DIVERNON, Illinois — Seven people died in a massive pileup on a section of Interstate 55 as winds and rain whipped up a blinding and dangerous cloud of dust on Monday. Officials said they reopened on Tuesday night after being closed for most of the day.
The death toll was previously thought to be six, but another body was found in the wreckage Tuesday afternoon.
Interstate lanes south of Springfield were closed in both directions in southern Sangamon County and northern Montgomery County, according to the Illinois Department of Transportation.
Authorities sought help from the public to identify two of the seven people killed.
Illinois State Police Commissioner Brendan Kelly told reporters at a news conference Tuesday morning that at least 72 vehicles had crashed, killing seven people and injuring at least 37 others.
One victim, Shirley Harper, 88, of Franklin, Wisconsin, has been identified. Three others have been tentatively identified but have not been named.
The two victims, who remain unidentified, were traveling in a blue Chrysler 300 and a Hyundai. Kelly asked anyone who might have information to call (618) 346-3653.
State police said the people hospitalized in the pile ranged in age from 2 to 80, with injuries ranging from minor to life-threatening.

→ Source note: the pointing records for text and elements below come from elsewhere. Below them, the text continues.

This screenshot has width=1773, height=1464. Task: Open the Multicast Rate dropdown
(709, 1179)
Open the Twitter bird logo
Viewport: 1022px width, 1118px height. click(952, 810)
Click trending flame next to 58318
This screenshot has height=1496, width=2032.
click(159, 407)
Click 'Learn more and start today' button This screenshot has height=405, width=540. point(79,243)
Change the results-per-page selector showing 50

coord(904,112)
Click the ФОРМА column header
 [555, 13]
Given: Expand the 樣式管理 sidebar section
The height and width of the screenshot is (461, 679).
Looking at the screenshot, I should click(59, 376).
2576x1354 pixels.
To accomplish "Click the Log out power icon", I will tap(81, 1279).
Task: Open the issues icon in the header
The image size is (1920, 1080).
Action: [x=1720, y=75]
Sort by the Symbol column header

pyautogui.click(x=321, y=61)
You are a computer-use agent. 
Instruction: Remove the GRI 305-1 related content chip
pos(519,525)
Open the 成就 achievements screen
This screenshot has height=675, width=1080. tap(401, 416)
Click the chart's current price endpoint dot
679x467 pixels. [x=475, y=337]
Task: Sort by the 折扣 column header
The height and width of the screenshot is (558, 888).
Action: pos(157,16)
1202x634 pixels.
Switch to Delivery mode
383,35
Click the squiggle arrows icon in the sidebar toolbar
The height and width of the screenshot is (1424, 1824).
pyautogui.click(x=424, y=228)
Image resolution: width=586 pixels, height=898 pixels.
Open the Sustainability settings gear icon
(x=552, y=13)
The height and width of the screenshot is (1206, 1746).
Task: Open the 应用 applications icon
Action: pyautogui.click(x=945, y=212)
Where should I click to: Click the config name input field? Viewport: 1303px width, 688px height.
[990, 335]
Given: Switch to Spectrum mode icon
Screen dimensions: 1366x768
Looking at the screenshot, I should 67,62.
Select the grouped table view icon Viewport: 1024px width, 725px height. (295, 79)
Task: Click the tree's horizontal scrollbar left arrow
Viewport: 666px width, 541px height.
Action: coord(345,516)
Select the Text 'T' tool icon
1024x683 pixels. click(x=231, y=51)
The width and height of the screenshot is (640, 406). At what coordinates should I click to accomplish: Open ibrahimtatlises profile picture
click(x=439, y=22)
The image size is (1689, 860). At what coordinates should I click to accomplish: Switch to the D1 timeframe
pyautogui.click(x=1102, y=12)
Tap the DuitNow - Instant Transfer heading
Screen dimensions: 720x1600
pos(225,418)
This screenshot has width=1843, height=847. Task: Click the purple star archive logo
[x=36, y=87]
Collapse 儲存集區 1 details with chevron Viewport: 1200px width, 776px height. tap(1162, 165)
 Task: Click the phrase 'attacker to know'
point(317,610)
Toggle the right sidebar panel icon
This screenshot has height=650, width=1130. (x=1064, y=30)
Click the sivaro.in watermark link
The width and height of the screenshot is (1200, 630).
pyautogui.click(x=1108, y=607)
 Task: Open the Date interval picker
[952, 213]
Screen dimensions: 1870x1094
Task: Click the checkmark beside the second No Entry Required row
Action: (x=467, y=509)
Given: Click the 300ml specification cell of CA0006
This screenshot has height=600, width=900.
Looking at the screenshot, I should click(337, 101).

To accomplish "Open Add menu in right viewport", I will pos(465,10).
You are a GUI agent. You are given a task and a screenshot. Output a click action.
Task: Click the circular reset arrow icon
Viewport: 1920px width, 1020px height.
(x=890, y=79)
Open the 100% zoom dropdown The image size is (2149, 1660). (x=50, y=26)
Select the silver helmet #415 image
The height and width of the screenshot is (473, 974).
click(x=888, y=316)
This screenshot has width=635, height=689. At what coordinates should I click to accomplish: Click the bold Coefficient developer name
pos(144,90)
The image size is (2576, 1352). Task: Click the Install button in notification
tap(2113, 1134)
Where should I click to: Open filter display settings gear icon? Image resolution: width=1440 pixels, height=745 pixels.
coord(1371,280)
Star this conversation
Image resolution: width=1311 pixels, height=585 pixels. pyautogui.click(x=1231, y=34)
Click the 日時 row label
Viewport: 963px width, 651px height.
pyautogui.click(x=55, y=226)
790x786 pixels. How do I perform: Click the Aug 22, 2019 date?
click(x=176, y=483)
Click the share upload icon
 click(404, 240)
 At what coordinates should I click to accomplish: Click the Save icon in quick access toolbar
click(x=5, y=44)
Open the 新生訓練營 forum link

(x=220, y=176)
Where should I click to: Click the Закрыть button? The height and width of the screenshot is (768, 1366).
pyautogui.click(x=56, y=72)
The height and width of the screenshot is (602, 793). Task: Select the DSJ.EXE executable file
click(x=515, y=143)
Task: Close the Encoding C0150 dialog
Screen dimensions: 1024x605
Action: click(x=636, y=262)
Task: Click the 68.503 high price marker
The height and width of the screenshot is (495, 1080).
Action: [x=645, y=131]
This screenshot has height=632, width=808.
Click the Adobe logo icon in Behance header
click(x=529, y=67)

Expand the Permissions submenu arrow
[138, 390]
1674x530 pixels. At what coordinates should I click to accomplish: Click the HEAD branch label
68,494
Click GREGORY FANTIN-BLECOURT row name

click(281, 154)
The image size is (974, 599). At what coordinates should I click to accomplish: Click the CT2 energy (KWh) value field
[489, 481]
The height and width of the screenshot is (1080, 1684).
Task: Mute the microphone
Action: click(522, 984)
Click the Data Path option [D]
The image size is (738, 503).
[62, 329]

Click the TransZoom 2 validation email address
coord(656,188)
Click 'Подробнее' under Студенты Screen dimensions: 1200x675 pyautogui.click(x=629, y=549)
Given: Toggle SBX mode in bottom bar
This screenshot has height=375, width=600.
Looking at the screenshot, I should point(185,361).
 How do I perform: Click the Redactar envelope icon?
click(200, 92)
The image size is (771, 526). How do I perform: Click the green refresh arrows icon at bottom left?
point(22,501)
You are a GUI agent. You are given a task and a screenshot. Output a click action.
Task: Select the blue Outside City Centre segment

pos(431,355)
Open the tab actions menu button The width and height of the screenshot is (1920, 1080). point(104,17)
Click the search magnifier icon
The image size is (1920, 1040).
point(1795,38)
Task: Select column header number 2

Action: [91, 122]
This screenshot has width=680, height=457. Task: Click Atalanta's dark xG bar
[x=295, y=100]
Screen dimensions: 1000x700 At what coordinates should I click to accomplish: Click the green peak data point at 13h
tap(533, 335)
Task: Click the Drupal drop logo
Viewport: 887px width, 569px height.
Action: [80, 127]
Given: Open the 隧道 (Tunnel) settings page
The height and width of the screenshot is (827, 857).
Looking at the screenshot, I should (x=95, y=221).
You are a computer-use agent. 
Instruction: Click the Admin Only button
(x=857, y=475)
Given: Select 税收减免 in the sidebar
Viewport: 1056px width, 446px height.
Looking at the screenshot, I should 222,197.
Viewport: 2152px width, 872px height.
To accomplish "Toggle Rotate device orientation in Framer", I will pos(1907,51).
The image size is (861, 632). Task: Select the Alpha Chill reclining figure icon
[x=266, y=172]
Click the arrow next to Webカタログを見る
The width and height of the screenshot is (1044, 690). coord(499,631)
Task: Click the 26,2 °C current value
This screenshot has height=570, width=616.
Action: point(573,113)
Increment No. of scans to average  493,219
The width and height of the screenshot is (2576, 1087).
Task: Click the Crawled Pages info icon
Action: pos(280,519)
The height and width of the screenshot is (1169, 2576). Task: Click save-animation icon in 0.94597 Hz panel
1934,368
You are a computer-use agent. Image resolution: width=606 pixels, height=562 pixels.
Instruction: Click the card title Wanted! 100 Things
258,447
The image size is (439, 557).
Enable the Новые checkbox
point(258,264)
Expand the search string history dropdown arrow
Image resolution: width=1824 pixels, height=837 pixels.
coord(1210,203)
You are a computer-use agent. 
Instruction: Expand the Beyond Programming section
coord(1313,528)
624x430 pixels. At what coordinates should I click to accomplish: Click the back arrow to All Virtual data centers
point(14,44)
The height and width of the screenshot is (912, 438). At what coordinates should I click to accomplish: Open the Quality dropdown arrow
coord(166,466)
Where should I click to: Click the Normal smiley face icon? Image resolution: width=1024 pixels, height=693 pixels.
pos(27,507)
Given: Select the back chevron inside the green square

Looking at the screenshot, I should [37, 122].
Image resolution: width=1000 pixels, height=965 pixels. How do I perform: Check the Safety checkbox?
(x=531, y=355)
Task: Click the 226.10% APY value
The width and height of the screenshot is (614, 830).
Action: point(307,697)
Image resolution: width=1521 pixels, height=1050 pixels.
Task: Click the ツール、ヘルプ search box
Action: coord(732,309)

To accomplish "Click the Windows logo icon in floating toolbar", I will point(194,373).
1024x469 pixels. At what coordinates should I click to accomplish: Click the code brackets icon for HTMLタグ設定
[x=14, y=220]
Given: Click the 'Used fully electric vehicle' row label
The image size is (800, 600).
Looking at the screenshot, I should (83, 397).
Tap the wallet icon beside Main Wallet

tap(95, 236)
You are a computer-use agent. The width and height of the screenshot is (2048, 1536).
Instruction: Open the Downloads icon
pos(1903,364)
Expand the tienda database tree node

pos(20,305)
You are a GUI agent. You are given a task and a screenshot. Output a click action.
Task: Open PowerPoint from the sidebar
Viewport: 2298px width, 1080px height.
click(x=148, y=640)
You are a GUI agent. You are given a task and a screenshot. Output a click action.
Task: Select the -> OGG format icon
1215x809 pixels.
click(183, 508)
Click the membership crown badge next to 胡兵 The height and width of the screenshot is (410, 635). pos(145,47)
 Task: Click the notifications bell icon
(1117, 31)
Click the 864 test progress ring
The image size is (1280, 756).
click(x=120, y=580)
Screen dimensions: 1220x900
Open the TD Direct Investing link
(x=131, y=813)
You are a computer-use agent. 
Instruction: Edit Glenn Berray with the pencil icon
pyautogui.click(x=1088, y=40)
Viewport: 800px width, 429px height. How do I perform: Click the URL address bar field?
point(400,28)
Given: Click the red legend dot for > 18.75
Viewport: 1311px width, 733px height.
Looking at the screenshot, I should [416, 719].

The accident occurred shortly before 11:00 am on Monday near the town of Divernon, about 16 miles south of Springfield. Kelly said 40 to 60 cars and several semi-finals were involved, two of which were set ablaze.
Illinois State Police Major Ryan Starrick said, “The cause of the crash was excessive wind that blew dirt from farmland across the highway and reduced visibility to zero.”
Interstate 55 was closed in both directions and didn’t reopen until 6 a.m. Tuesday.
“After we hit, all we heard was crash after crash behind us,” said 43-year-old Tom Thomas, who was heading south toward St. Louis.
Dairon Socaras Quintero, 32, was driving to St. Louis to deliver to a custom frame company based in Elk Grove Village when he got out of his car and pulled over to the side of the road after his truck struck the car in front of him. said to have moved to To ensure his safety, he returned after a chain reaction of crashes ended behind him.
Socaras Quintero confirmed another driver and said the dust continued to blow violently when paramedics arrived. He picked up the dust-covered backpack even though it was inside the cab of the truck, which was sealed.
Wind speeds at the time were between 35 and 45 miles per hour, according to the National Weather Service.
“It’s very flat and has very few trees,” said meteorologist Chuck Shaffer. “It’s been very dry in this area for the last three weeks. It’s pretty loose.”
Twenty-five-year-old Evan Anderson, who was returning to St. Louis from Chicago, escaped further damage, saying he made a half-turn before hitting his car.
“You couldn’t even see,” said Anderson. “People tried to slow down, but other people didn’t. I just got caught up. There were so many cars and semi-trucks behind us and the momentum was there.”
Kevin Shot, director of emergency services for Montgomery County, said it was a “very difficult scene” and one that was “very difficult to train.”
“Whether it was involved in an accident or just rolled over, we had to inspect every vehicle for injuries.”
Authorities have set up waiting areas away from the crash site so travelers can reunite with friends and family.